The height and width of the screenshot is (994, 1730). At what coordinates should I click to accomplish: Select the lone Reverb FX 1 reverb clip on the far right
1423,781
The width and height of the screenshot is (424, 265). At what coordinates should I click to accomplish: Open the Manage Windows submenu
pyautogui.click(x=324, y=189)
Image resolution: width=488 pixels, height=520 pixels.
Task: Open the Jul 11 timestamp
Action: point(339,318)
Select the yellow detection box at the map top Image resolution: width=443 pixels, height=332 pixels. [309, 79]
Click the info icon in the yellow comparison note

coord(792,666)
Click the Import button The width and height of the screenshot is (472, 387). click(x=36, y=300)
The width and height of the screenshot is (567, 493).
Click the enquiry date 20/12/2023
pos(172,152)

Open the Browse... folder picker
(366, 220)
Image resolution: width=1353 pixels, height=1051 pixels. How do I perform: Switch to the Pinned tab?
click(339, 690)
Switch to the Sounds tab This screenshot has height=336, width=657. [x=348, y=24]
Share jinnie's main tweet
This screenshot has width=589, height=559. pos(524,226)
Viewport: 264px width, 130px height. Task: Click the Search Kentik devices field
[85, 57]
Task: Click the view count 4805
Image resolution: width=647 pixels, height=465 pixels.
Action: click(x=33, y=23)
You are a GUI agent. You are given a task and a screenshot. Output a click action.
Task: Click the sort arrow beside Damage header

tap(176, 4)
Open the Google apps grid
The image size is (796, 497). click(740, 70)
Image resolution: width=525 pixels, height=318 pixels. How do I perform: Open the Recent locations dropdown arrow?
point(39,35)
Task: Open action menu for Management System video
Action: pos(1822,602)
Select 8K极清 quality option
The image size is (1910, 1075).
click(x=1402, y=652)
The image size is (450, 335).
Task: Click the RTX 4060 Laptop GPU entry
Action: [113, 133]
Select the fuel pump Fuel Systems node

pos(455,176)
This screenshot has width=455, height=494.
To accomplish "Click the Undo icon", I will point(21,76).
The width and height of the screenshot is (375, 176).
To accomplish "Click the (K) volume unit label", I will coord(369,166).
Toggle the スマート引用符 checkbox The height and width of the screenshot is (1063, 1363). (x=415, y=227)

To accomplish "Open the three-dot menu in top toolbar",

Task instructions: Reproduce the listing lines verbatim, beginning at the line that contains "Image resolution: width=525" and ending after the line that contains "I will coord(369,166).".

Problem solution:
Image resolution: width=525 pixels, height=318 pixels. How do I perform: Open the Recent locations dropdown arrow?
point(39,35)
Task: Open action menu for Management System video
Action: pos(1822,602)
Select 8K极清 quality option
The image size is (1910, 1075).
click(x=1402, y=652)
The image size is (450, 335).
Task: Click the RTX 4060 Laptop GPU entry
Action: [113, 133]
Select the fuel pump Fuel Systems node

pos(455,176)
This screenshot has width=455, height=494.
To accomplish "Click the Undo icon", I will point(21,76).
The width and height of the screenshot is (375, 176).
To accomplish "Click the (K) volume unit label", I will coord(369,166).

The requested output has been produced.